Diskusi mereka sampai ke telinga Huang Xiaolong.
Saat mereka terus berbincang-bincang, pasukan raksasa tiba di depan gerbang kota. Pasukan besar lainnya keluar dari kota untuk menyambut mereka, dan mereka dipimpin langsung oleh Putra Mahkota Tanpa Batas, Wu Qifeng!

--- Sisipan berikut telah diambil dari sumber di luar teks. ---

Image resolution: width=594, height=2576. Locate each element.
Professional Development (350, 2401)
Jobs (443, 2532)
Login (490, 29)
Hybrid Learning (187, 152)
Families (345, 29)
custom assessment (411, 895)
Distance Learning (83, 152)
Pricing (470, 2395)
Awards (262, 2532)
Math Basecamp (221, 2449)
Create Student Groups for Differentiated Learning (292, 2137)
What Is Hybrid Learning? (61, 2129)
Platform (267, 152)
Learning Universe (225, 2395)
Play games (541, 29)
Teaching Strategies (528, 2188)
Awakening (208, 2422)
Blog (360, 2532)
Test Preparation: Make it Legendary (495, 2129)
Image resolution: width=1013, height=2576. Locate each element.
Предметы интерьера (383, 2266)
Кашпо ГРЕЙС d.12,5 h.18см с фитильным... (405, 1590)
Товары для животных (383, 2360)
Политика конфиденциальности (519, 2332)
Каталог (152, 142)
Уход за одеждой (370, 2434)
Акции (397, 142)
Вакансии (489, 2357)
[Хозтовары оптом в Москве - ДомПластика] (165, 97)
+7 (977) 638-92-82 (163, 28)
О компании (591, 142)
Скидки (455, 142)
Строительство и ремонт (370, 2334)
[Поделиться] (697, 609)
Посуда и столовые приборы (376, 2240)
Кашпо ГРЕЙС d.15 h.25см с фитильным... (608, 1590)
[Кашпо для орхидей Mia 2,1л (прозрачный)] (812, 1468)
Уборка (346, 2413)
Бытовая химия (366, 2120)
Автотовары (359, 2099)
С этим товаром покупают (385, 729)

“Saudara Ye Jing, sudah lama kita tidak bertemu! Apa kabar?” Wu Qifeng menangkupkan tinjunya dan senyum cerah teruk di bibirnya.
Ye Jing terkekeh dan mulai bertukar basa-basi dengan Wu Qifeng.
“Ayahku sudah menyiapkan jamuan makan untuk kalian semua! Kakak Ye Jing, silakan!” Wu Qifeng mengundang Ye Jing masuk ke kota setelah berbincang singkat.
“Silakan.” Ye Jing tidak menolak isyarat niat baik itu dan mereka bersiap memasuki kota.
Namun, mereka terhenti seketika ketika Wu Qifeng melihat kelompok Huang Xiaolong dari sudut matanya. Pandangannya tertuju pada Zhou Chi, Lin Qiankun, dan Rong Hua.